## Supplied material
»»

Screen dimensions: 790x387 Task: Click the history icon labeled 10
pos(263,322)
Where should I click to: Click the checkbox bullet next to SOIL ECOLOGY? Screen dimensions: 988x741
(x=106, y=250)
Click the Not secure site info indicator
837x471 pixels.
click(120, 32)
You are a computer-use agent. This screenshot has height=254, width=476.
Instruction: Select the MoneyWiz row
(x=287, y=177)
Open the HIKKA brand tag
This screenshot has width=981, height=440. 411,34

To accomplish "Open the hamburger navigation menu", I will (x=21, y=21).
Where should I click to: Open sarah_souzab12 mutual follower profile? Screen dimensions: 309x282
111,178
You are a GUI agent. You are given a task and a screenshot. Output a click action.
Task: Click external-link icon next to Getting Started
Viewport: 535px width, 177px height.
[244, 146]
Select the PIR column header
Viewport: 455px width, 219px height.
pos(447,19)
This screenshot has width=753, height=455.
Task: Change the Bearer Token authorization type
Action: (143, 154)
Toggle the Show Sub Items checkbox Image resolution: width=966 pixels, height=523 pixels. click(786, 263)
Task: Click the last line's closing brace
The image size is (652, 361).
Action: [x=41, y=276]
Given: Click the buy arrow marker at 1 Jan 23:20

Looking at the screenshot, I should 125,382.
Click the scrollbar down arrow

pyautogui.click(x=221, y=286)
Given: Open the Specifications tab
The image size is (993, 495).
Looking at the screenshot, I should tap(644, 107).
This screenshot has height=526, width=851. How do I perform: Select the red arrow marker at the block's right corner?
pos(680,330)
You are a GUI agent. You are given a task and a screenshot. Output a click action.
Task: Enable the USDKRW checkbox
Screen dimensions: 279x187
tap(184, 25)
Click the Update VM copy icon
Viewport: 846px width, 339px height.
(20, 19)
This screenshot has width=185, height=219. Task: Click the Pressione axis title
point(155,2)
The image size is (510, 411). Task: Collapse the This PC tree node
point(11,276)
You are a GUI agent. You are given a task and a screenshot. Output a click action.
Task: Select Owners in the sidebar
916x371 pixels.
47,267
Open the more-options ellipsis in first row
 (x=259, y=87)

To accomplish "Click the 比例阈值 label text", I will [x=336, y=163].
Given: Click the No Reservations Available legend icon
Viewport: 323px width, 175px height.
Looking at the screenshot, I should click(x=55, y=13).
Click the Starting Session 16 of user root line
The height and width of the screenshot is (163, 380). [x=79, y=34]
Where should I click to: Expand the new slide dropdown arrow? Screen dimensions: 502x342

««

## Task details
The total is all that is wanted here: please count the lines of the material that contain the word "will".

## Written response
2